Exercise objective: For each line below that includes the word "upcover", make a copy.

Entries supplied:
----------

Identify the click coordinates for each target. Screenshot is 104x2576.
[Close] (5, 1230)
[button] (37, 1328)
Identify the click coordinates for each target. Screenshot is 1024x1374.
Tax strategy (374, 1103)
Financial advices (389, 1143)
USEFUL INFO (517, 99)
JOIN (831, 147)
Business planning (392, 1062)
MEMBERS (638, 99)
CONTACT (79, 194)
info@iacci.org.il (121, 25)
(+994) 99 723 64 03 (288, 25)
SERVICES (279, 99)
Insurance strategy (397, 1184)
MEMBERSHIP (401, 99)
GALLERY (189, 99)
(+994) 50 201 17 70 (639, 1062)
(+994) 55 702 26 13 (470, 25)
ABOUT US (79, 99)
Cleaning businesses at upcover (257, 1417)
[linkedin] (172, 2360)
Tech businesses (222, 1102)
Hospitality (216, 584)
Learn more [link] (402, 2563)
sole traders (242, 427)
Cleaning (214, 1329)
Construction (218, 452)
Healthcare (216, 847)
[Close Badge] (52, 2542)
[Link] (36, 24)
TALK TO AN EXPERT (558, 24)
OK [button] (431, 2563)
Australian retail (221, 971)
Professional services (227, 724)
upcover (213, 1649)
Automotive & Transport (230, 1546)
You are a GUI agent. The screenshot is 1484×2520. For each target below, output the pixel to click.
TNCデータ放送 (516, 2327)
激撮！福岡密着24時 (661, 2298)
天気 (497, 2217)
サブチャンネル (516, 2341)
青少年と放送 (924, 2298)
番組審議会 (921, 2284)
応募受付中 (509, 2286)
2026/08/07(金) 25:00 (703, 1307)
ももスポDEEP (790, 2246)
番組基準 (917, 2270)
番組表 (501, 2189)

----------

Exercise solution:
Cleaning businesses at upcover (257, 1417)
upcover (213, 1649)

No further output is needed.